I cocked my head. Not Sierra’s voice. Thank God. I made a meh noise and opened the fridge to grab a Gatorade. Which one did I want, the blue or the original . . .
A loud plop came from the porch. Was our unwanted visitor stamping her foot? I smirked. She could stamp all she wanted. I was sick to death of girls showing up here expecting to get a signed autograph—or suck me off. I didn’t stick my cock in girls I didn’t know. I wasn’t my father.
A grumble came from behind the door. “I’m calling the cops in five seconds if this door isn’t opened. One, two, three, four—”
Cops?
That got my attention. I slammed the fridge shut. I did not need the cops over here.
If this was another groupie . . .
I went to the door and flung it open.
Sunny
MY ALARM BLARED AND I reached over to click it off.
The glare of the sun hitting my blinds woke me. I scrubbed at my face and squinted as I pried my eyes open.
Welcome back to Leland.
I stretched, loosening tight muscles that had washed every dirty crevice in my new rental house the day before. I’d even pulled down the weird mallard duck wallpaper in the den. I felt accomplished and ready to tackle the day, even though I had Professor Whitt this morning and my stupid-jock-ex would be there.
I turned my head to check out the time again and met the beady gaze of a huge brown spider that sat next to my head on the pillow.
My scream pierced the morning silence, the sound ricocheting off the walls and probably waking the old lady who lived down the street. Of course the spider didn’t like this. He skittered off my pillow and down between the cracks of the headboard.

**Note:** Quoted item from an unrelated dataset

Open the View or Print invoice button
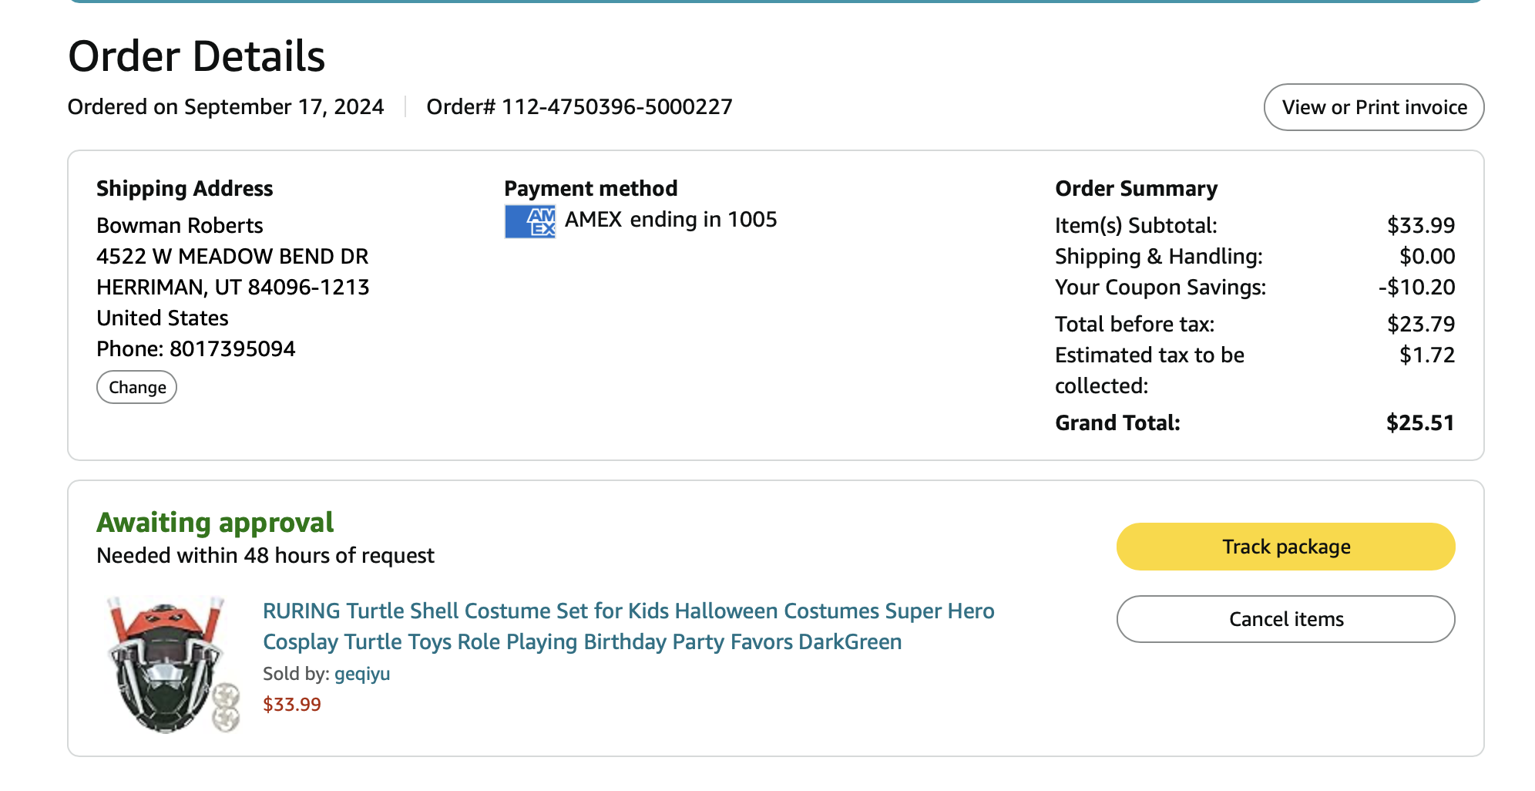The height and width of the screenshot is (791, 1535). (x=1374, y=107)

Shuddering in revulsion, I bolted out of bed, stumbled over last night’s shoes, and promptly stubbed my big toe on the wooden dresser. I yelped, fell to the floor, and poked at the red-hot pain that was my appendage. Only me. And only on the first day of class. Ugh.

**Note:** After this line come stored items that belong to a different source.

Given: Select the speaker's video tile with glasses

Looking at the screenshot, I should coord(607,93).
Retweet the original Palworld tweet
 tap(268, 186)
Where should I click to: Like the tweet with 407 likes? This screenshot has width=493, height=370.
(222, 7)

I eyed my bed accusingly, willing the spider to come out and face what he’d done. Dammit. Now I’d have to sleep on the couch for the rest of the semester.
My phone rang, and I limped over to scoop it up. My bestie Isabella was on the ID.

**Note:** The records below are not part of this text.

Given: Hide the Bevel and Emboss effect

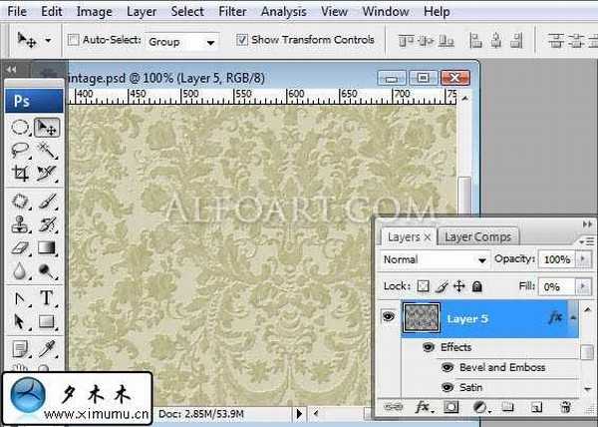Looking at the screenshot, I should [446, 367].
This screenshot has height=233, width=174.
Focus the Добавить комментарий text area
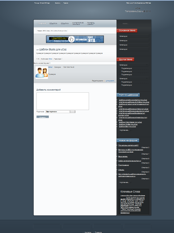pos(63,101)
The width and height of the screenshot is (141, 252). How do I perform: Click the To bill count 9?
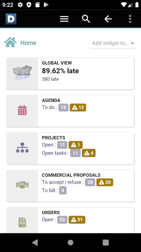coord(63,190)
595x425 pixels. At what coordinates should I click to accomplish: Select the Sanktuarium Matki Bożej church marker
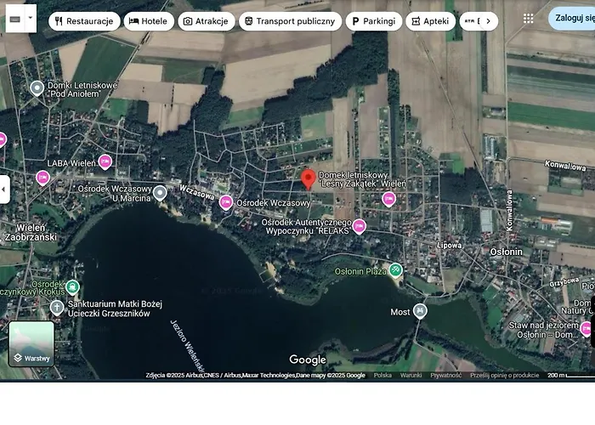(x=57, y=307)
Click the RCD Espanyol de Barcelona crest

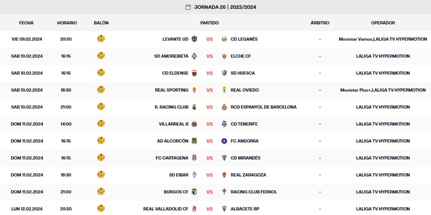pos(224,107)
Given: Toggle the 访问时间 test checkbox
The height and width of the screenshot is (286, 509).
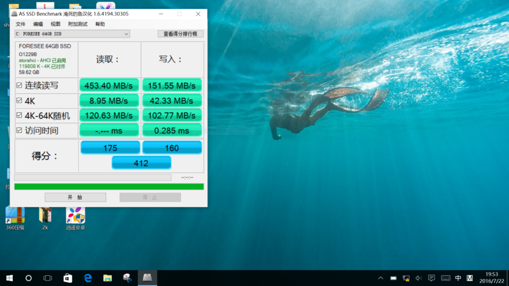Looking at the screenshot, I should [x=19, y=130].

“Morning, Sugartits!” she sang into my ear.
I winced. “Please. I haven’t had coffee yet.”
“Can’t help it. I had sex last night, and it was phe-nom-e-nal.” She drew the last word out and made a crazy meow sound at the end. I held the phone out from my ear to lessen her sound effects.
“Imagine that,” I said wryly. “Who’s the lucky guy?”
She rattled off some boy from the Tau house she’d met at a back to school party. She described him in vivid detail, right down to the piercing on his privates.
“You think I’m a slut, don’t you?” she asked after a few moments.
“Of course not.” Because that’s what friends say.
She kept chatting, clearly in the mood for socializing, even though I could hear customers in the background of the local Starbucks where she worked. How she didn’t get fired, I had no clue.
“I bet he has a buddy,” she added.
“Don’t they all?”
She harrumphed in disgust. “You need to hop on over and meet that sexy neighbor of yours. Hello, Mr. Quarterback. I bet he’s got some backfield in motion. I bet you could score with him. Heck, I bet he knows how to ball—”
“Stop,” I said. “I don’t do athletes anymore. It’s a hard rule. And if it had been my choice, I wouldn’t have rented a house across the street from him.”
“Hello, have you seen how wide his shoulders are—without the pads? Day-um.”
I heard a slurping sound and pictured her sucking down a latte or a steaming mug of hot chocolate. “What are you drinking?”
“Caramel Macchiato.”
I cursed. I loved that drink.
“I’m also eating a raspberry white-chocolate muffin. It’s delicious. There’s this amazing cream cheese in the middle of it—”
“I hate you. I really, really do.” Sweets were my thing, and the image of a muffin made my belly grumble. Not surprising since my dinner last night had consisted of a peanut butter and jelly sandwich—’cause it was cheap and pretty much all I’d had in the house.
Padding to the kitchen with the phone pressed to my ear, I came to a dead halt in front of the stained coffee maker I’d inherited from my grandmother Mimi when she’d upgraded. My heart dropped. I’d forgotten my grocery run last night. I wailed.